:: Instructions for the task ::
For this exercise, please find the lines in the entries that include the word "will" and copy them.

:: Information ::
-------------------------
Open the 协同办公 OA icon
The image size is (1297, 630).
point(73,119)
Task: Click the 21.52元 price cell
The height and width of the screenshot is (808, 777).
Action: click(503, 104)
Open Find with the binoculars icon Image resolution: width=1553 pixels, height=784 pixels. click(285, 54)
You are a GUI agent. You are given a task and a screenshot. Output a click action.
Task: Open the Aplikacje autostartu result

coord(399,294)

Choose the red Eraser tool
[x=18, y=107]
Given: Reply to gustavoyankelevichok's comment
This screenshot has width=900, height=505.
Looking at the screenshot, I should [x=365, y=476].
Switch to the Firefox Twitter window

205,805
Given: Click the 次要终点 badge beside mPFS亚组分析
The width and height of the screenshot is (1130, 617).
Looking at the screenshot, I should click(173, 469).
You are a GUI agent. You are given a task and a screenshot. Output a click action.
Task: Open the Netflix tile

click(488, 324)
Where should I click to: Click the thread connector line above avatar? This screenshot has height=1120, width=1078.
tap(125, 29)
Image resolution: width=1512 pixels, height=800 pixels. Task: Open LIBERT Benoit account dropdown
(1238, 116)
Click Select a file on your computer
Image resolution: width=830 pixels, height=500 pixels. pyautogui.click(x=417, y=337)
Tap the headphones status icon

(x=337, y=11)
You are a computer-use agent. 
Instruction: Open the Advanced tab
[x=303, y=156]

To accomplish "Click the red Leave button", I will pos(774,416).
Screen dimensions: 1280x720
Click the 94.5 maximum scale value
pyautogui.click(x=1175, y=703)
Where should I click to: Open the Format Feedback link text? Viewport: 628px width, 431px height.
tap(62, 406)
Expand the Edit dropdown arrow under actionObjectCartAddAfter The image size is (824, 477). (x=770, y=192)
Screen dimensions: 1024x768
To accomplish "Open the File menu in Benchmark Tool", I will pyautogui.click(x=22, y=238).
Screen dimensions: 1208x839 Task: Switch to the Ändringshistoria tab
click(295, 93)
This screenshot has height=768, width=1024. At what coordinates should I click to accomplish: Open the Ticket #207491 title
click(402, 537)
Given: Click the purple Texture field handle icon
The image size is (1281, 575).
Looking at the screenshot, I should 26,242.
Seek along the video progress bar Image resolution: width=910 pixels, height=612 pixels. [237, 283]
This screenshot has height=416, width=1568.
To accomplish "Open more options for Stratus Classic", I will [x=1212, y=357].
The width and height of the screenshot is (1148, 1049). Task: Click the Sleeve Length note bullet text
-------------------------
:: Result of the exercise ::
To accomplish "Click the red Leave button", I will pos(774,416).
To accomplish "Open the File menu in Benchmark Tool", I will pyautogui.click(x=22, y=238).
To accomplish "Open more options for Stratus Classic", I will [x=1212, y=357].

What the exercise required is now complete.